Antonino Pío (138-161), emperador profundamente devoto a los dioses romanos, propuse la pietas como ideal de su gobierno; cumplió siempre con sus deberes de pontifex maximus en el culto público, destacándose como un restaurador de la tradición religiosa de Roma considerada superior a todas las religiones extranjeras, especialmente las orientales. Los efectos negativos de la política religiosa de Antonino Pio sobre los cristianos no acabaron pero en una masiva represión sangrienta.
Con Marco Aurelio (161-180), quien asoció Lucio Vero (161-169) a su gobierno, rebrota una persecución cruenta mediante la praxis de procesar a los cristiano denunciados no por individuos privados, sino por la iniciativa pública de los magistrados imperiales.
Pero en las postrimerías del reinado del emperador filósofo, en los escritos de los apologistas cristianos Meliton de Sardes y Atenágoras de Atenas, se asoma la posibilidad de una coexistencia pacífica entre el cristianismo y el imperio romano.
El cristianismo vive una relativa calma entre los años 180 y 193, cuando asciende al imperio Septimio Severo (193-211); quien inicialmente parece benevolente con los cristianos, tanto que en el 196 se celebran diversos sínodos de obispos cristianos para definir la fecha de la pascua. En el año 197 Tertuliano escribe su Liber Apologeticus. Pero en 202, el emperador emana un edicto para prohibir, bajo pena grave, toda actividad de proselitismo tanto de los hebreos como de los cristianos. El cambio de actitud de Septimio Severo, fue probablemente influido por la difusión dentro del cristianismo de la corriente ontanista, que en su expresión más radical se presentaba como contraría al orden estatal y era especialmente activa en Asia Menor y en Galia. Se desató, entonces, una nueva persecución cruenta en varias partes del imperio, especialmente en Alejandría, Cartago, Capadocia, Antioquia.
La tolerancia religiosa regresó con Caracalla (211-217) - quien dictó una amnistía para los deportados, incluyendo a los cristianos - y con Alejandro Severo (222-235) cuya madre, Julia Mamea, tuvo declarada simpatía por el cristianismo.
Pero con la llegada al poder de Maximino Tracio (235-238) se ordenó la eliminación física de los jefes de la iglesia cristiana, culpables de enseñar al Evangelio.
Por el contrario, Felipe el Arabe (244-249) manifestó abierta benevolencia hacia el cristianismo, al punto de ser considerado un cristiano oculto.
El emperador Trajano Decio (249-251), con un decreto persecutorio, constriñó a todos los ciudadanos del imperio a ofrecer un sacrificio público a los dioses para a obtener un certificado obligatorio (libellum) que demostrara haberlo hecho.
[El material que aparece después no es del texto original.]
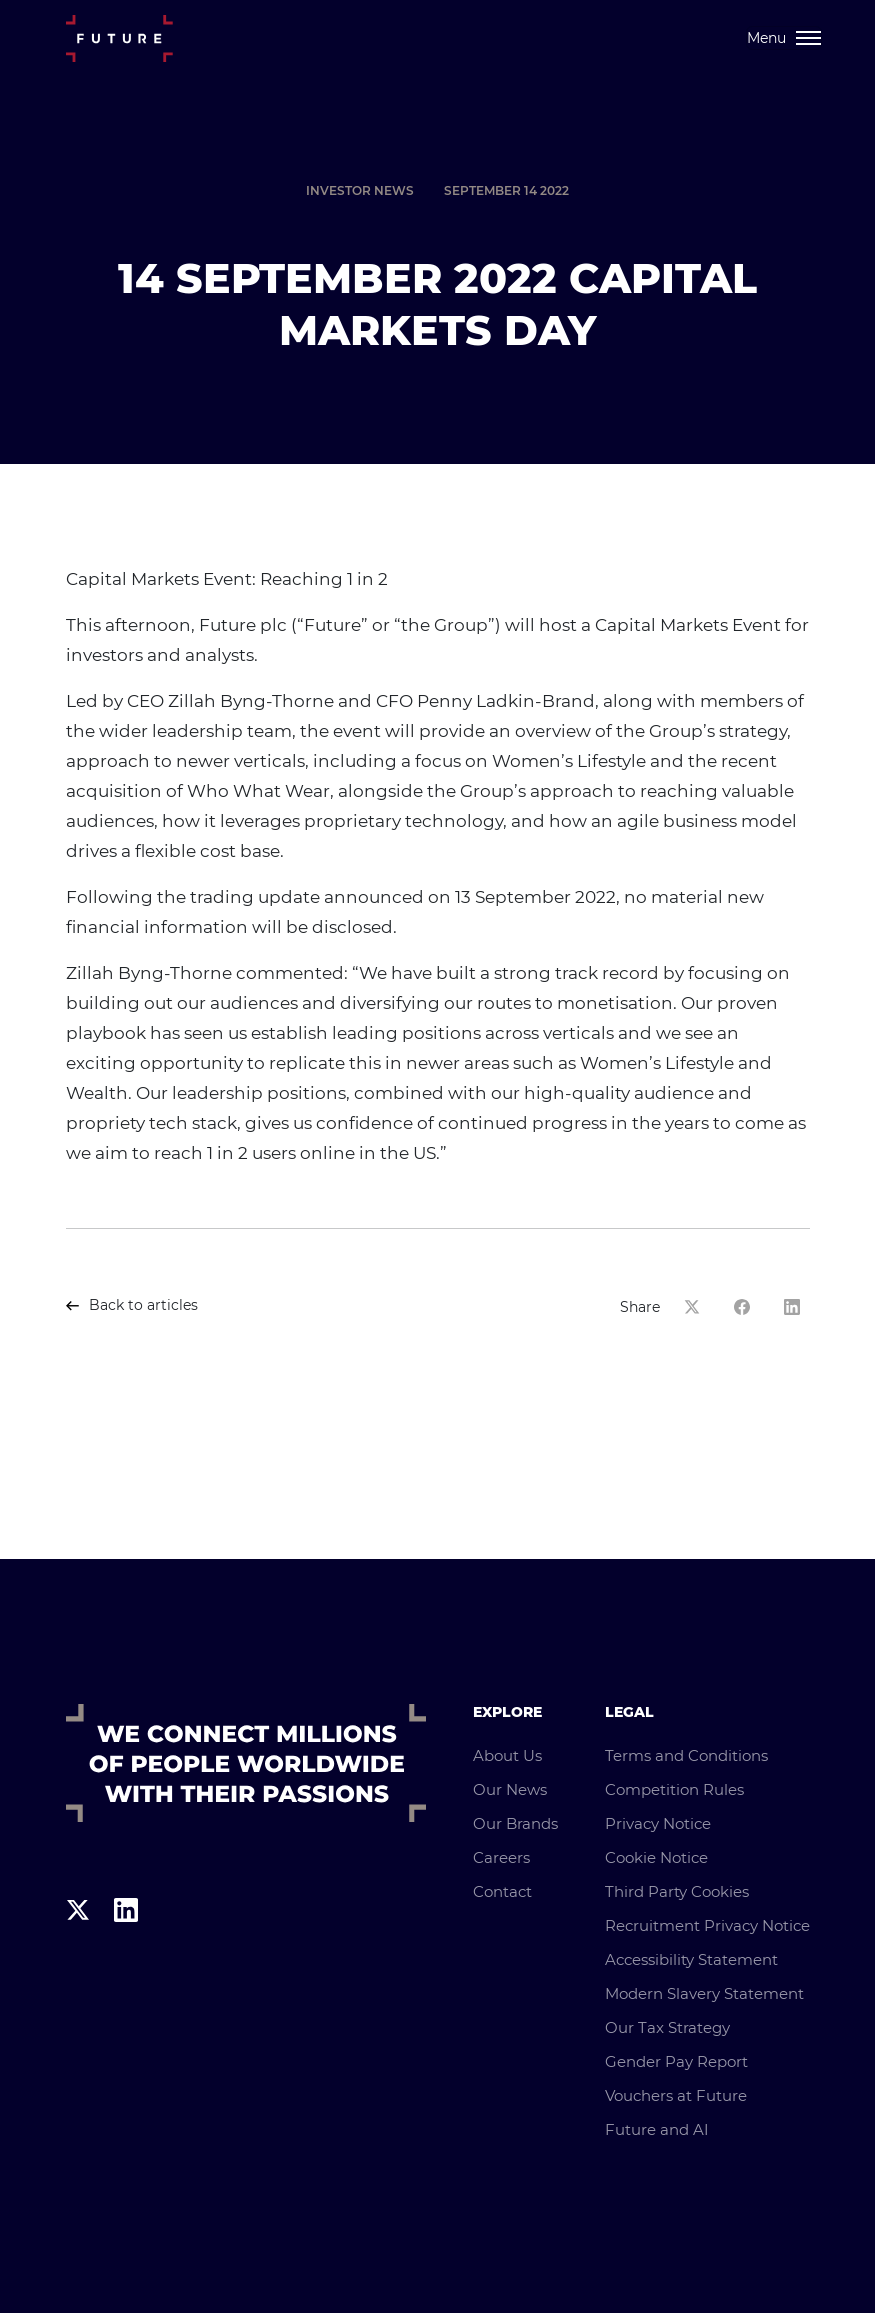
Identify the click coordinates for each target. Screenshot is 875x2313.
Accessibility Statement (691, 1959)
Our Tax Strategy (667, 2027)
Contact (502, 1891)
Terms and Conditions (686, 1755)
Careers (501, 1857)
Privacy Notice (658, 1823)
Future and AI (657, 2129)
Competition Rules (674, 1789)
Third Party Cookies (677, 1891)
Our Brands (515, 1823)
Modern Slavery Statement (704, 1993)
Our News (510, 1789)
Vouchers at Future (676, 2095)
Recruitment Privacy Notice (707, 1925)
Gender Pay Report (676, 2061)
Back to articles (132, 1305)
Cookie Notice (656, 1857)
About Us (507, 1755)
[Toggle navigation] (784, 38)
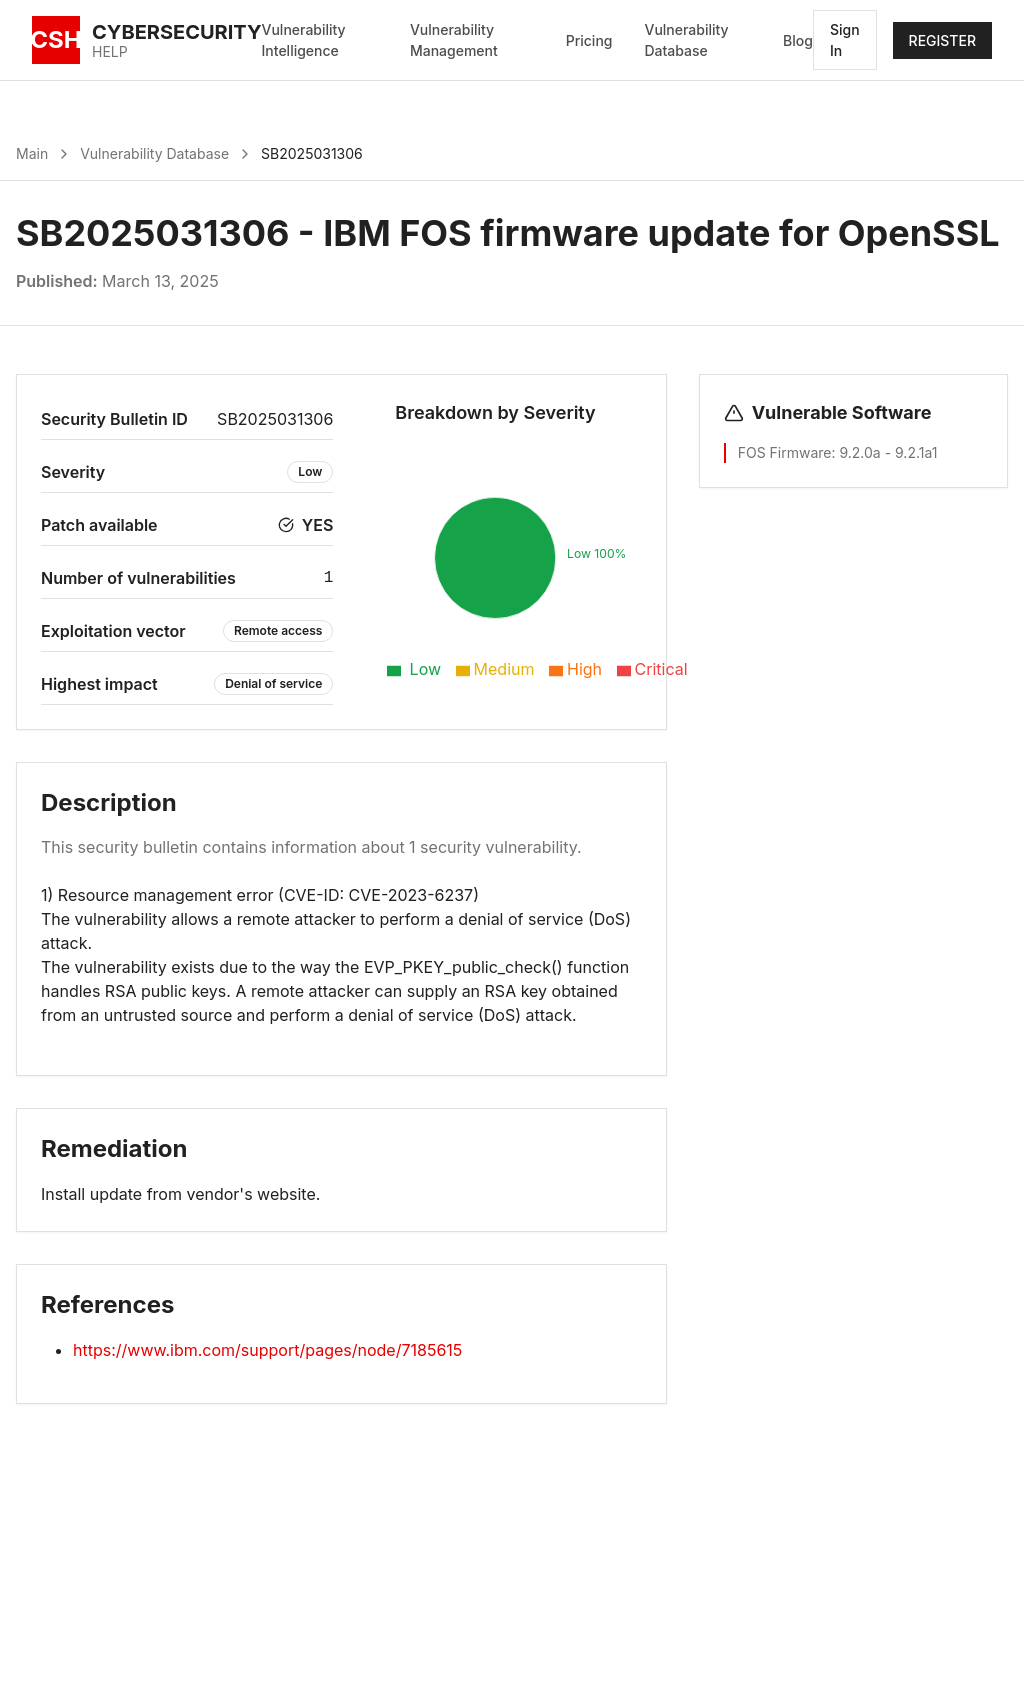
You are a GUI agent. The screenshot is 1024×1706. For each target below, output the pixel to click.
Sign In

Para salvarse, muchos cristianos, por su debilidad definidos lapsi, incluidos algunos obispos, se doblegaron al edicto imperial; pero muchos más enfrentaron con heroísmo la persecución manteniéndose públicamente en su fe.
Con Valeriano (253-260), la persecución se volvió general según una planificación establecida que prohibía al clero cristiano, de los obispos a los diáconos, todo acto de culto publicó (pero no de culto privado) y decretaba la pena capital para aquellos clérigos superiores que no hubiesen obedecido. Los laicos cristianos de alto rango que no sacrificaban a los dioses fueron degradados de sus funciones y privados de sus bienes; cuando el castigo no les inducía al arrepentimiento, padecían la muerte. Pero la gran mayoría de los cristianos, clérigos y laicos, resistió impávida conservando su fe.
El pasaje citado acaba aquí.